◆ **EXERCISE**
Substitute "Screen size" for "Screen dimensions" in the lines below, from the first line up to and including the line with "Action: 558,581", and change nothing else. Leave the pictures out of your answer.

[A block of data]
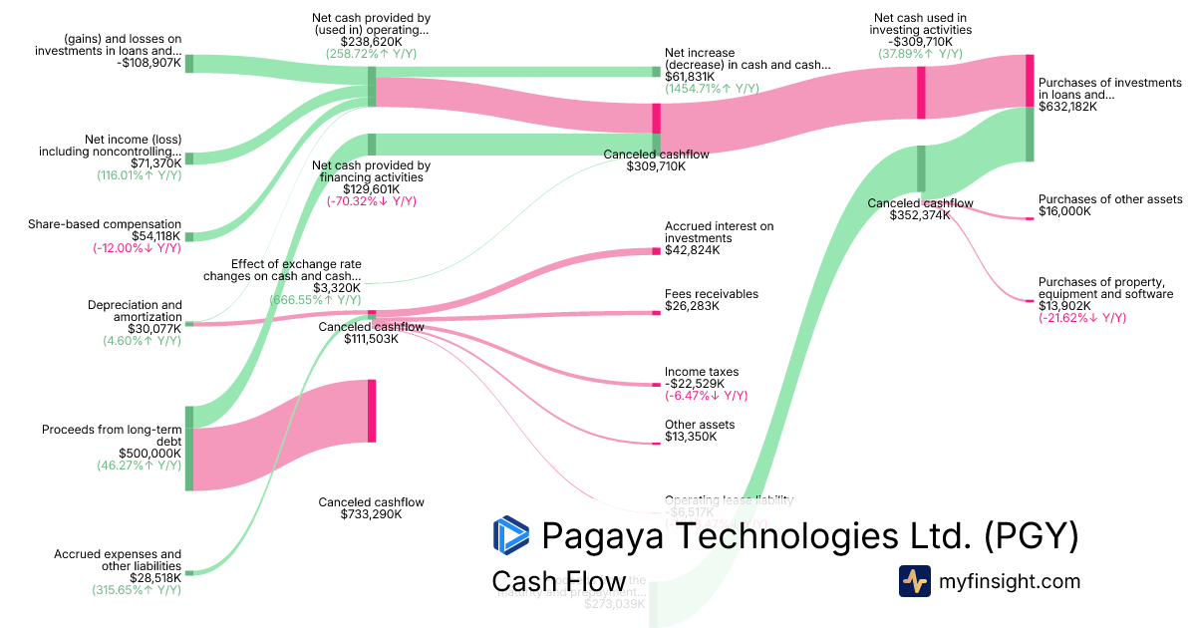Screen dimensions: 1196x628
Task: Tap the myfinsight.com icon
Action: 914,581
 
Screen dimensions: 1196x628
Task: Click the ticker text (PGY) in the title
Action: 1032,536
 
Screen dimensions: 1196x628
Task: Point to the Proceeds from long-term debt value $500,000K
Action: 150,453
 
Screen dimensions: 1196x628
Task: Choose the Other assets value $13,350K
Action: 691,437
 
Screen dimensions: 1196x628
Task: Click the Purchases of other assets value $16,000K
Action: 1064,211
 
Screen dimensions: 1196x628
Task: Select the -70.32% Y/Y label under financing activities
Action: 372,200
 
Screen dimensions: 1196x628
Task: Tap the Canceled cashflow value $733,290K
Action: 360,514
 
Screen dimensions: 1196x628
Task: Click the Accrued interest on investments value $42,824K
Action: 691,249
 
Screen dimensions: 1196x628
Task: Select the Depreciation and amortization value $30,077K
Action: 154,328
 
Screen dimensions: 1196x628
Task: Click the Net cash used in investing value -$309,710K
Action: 918,42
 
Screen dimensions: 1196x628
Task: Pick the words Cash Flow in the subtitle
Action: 558,581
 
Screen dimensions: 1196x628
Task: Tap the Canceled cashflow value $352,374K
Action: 919,215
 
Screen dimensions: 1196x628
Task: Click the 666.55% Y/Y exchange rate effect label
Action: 315,299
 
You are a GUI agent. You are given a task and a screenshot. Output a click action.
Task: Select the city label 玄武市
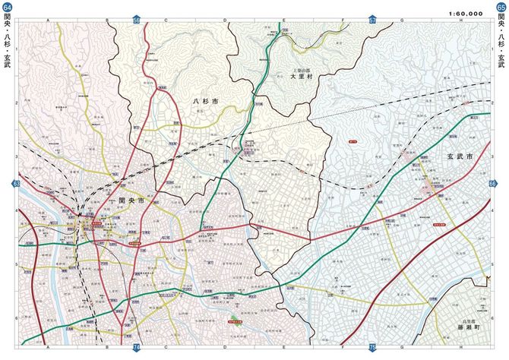click(459, 156)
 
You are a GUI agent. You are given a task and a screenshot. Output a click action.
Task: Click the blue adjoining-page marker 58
click(137, 20)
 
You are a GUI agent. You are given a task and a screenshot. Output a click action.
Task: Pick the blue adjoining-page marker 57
click(372, 20)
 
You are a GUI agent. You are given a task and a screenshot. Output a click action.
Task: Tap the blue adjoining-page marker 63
click(17, 184)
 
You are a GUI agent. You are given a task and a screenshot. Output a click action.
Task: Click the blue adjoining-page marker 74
click(137, 347)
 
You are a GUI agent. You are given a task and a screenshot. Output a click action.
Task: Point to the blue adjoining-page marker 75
click(372, 347)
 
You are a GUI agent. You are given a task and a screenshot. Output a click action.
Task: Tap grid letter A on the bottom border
click(47, 347)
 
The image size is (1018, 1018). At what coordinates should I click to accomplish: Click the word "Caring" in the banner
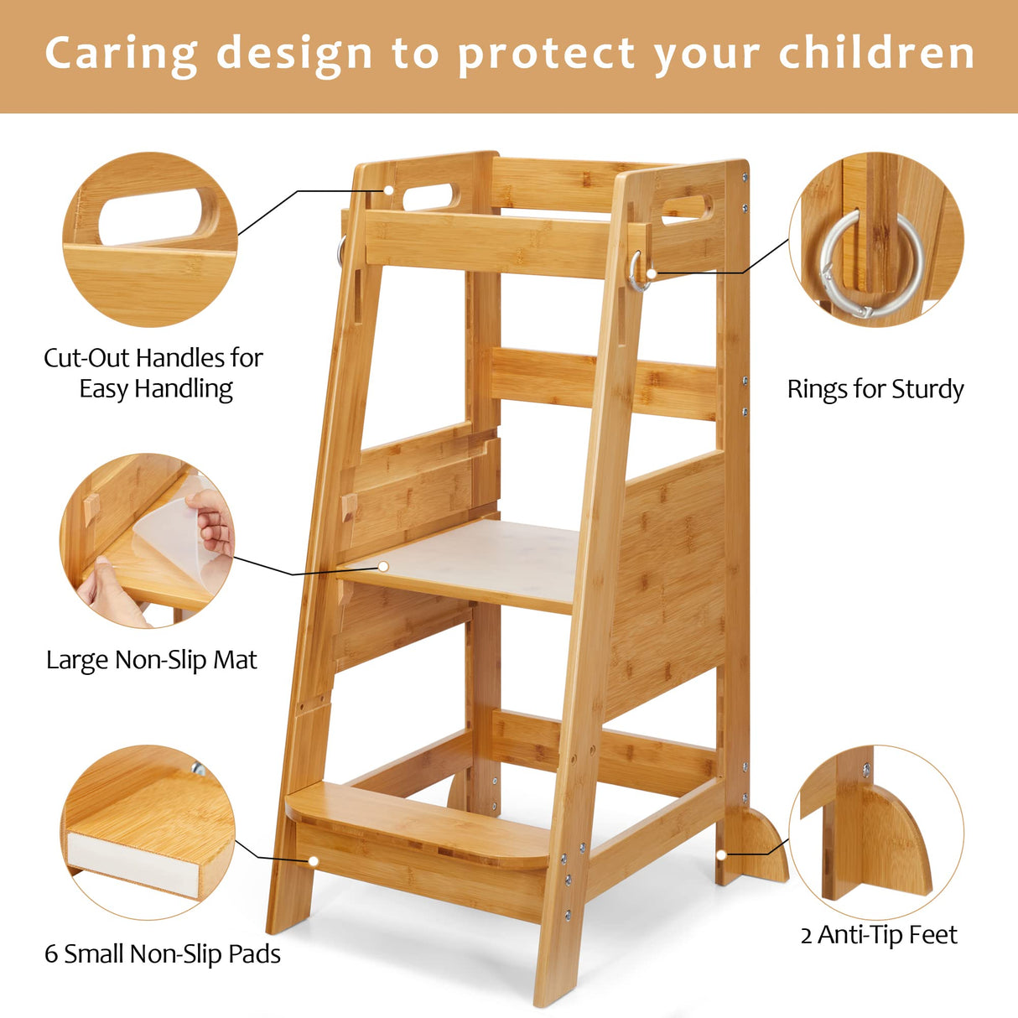tap(121, 54)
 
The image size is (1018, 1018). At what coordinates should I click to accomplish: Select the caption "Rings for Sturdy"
tap(875, 389)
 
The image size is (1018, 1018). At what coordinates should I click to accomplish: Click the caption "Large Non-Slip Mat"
tap(151, 660)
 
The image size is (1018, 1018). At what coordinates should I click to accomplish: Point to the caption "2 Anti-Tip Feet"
tap(878, 934)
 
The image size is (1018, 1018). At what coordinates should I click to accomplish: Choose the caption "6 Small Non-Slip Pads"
tap(162, 953)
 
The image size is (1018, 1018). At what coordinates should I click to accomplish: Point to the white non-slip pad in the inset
tap(133, 864)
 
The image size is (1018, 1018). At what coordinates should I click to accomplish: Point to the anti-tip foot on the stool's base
tap(760, 847)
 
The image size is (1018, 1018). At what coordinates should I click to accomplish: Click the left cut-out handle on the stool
tap(431, 197)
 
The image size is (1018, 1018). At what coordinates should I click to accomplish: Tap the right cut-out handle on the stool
tap(686, 209)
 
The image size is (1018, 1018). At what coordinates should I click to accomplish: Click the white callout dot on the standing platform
tap(383, 567)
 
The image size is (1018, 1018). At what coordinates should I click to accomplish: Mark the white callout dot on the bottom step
tap(313, 860)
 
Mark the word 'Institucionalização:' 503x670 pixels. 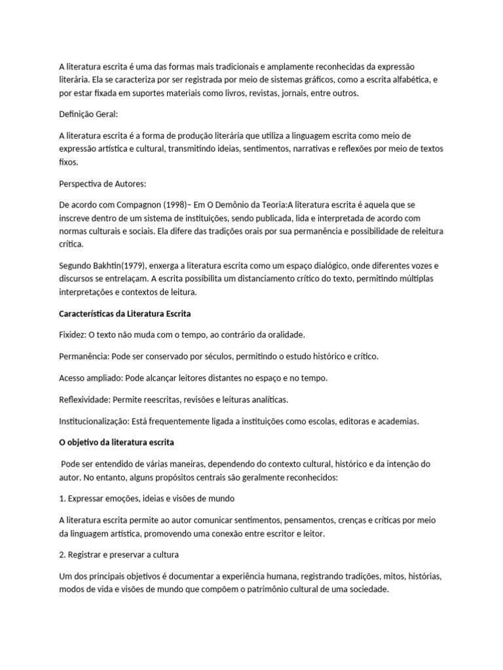click(x=94, y=421)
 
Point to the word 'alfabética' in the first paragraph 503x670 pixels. click(x=405, y=80)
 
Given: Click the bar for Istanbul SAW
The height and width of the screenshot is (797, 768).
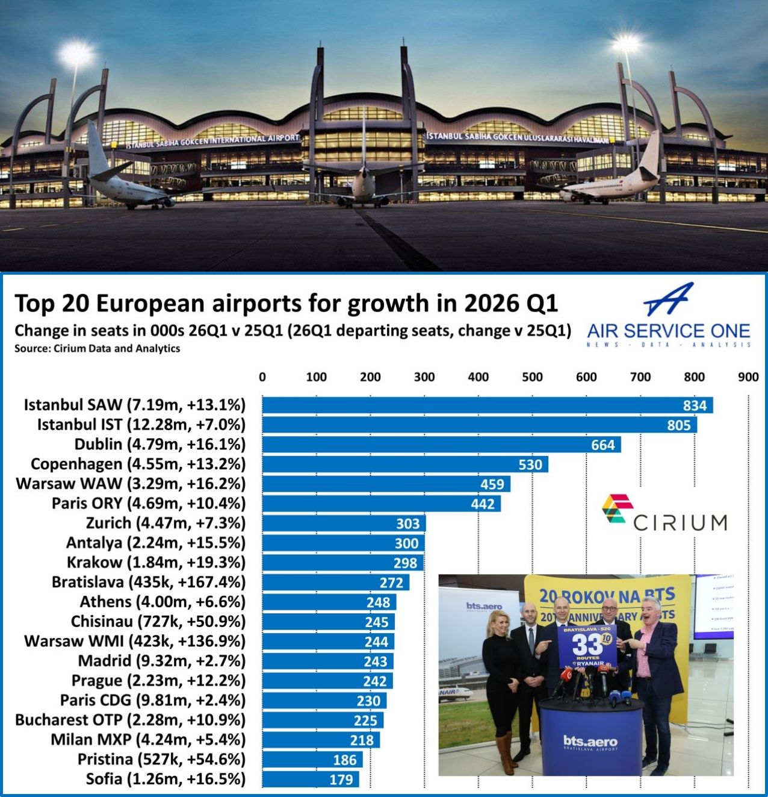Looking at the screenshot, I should coord(488,405).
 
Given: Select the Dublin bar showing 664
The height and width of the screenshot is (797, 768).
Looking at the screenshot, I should coord(441,445).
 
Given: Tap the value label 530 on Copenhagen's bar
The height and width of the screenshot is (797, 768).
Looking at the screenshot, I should coord(530,464).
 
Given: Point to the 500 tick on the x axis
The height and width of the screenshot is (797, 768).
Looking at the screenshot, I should coord(532,377).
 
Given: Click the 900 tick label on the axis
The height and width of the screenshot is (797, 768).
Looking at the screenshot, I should coord(748,377).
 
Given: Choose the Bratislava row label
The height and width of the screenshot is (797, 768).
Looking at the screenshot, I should coord(149,582).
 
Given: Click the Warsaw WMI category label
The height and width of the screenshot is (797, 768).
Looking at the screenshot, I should coord(135,641).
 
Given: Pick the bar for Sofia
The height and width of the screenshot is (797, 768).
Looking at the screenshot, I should coord(311,780).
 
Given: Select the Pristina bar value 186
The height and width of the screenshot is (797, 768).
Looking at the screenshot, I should coord(345,760).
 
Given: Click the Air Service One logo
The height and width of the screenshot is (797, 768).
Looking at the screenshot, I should coord(668,316).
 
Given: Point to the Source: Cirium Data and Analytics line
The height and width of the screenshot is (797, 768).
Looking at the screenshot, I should coord(97,348).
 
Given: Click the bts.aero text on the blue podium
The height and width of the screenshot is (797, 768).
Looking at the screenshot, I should coord(589,742).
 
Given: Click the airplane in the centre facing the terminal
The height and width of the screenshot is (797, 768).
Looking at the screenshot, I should coord(364,184).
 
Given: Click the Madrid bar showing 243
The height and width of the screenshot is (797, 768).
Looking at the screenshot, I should coord(327,661).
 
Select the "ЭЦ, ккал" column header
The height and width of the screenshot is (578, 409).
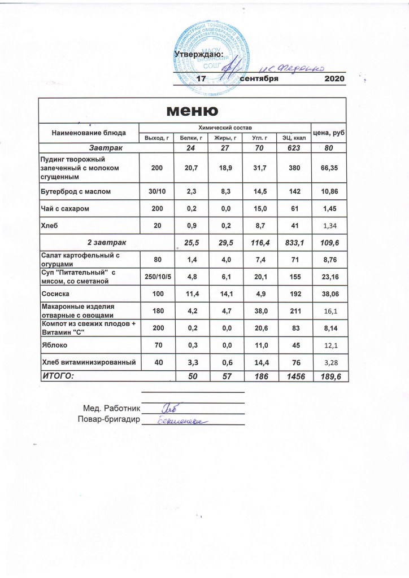294,137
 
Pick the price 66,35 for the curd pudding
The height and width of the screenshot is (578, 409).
329,169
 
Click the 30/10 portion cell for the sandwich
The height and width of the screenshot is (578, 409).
156,192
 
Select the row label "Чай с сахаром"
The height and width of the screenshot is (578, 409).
64,209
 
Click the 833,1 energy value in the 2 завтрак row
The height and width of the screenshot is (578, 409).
294,242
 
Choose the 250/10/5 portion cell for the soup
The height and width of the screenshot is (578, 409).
156,276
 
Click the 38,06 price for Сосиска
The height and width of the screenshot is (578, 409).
329,294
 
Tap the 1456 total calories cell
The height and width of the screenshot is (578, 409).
294,374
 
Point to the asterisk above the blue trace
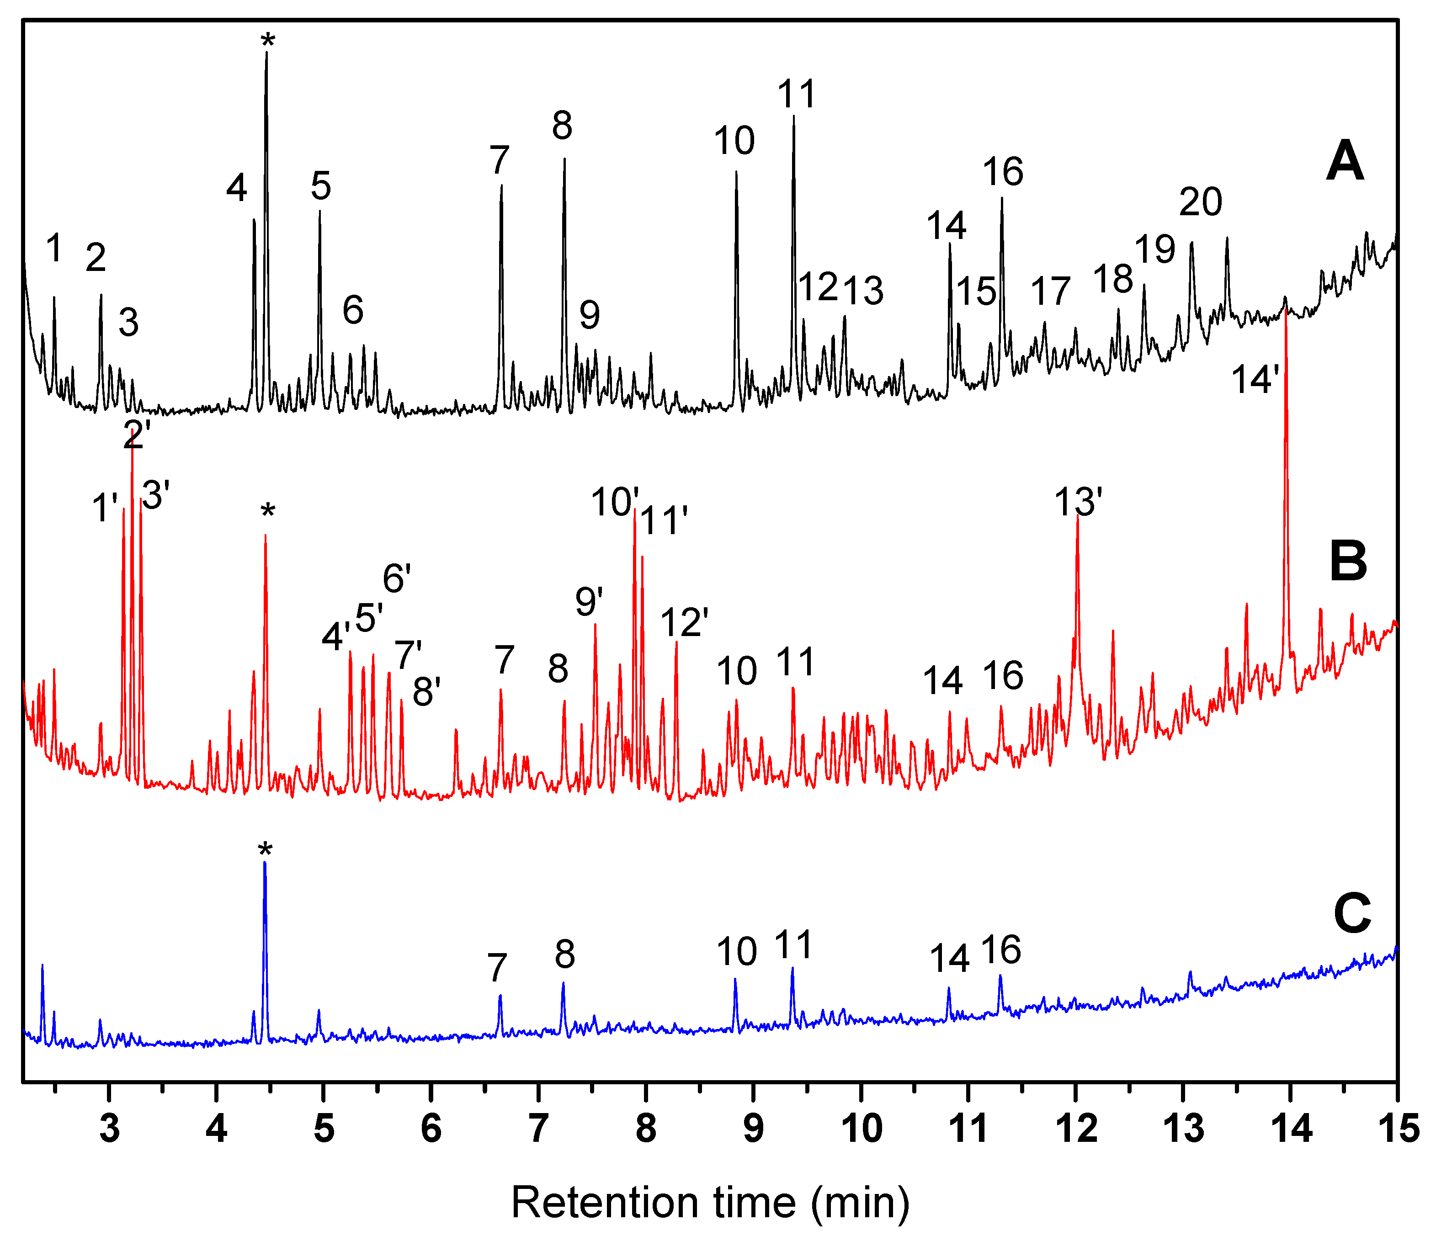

◆ **RESULT OF THIS EXERCISE**
Screen size: 1196x628
Task: Tap the myfinsight.com icon
Action: 914,581
 
Screen size: 1196x628
Task: Click the ticker text (PGY) in the title
Action: 1032,536
 
Screen size: 1196x628
Task: Point to the Proceeds from long-term debt value $500,000K
Action: 150,453
 
Screen size: 1196x628
Task: Choose the Other assets value $13,350K
Action: 691,437
 
Screen size: 1196x628
Task: Click the Purchases of other assets value $16,000K
Action: 1064,211
 
Screen size: 1196x628
Task: Select the -70.32% Y/Y label under financing activities
Action: 372,200
 
Screen size: 1196x628
Task: Tap the Canceled cashflow value $733,290K
Action: 360,514
 
Screen size: 1196x628
Task: Click the Accrued interest on investments value $42,824K
Action: 691,249
 
Screen size: 1196x628
Task: Select the Depreciation and amortization value $30,077K
Action: 154,328
 
Screen size: 1196x628
Task: Click the Net cash used in investing value -$309,710K
Action: 918,42
 
Screen size: 1196x628
Task: Pick the words Cash Flow in the subtitle
Action: 558,581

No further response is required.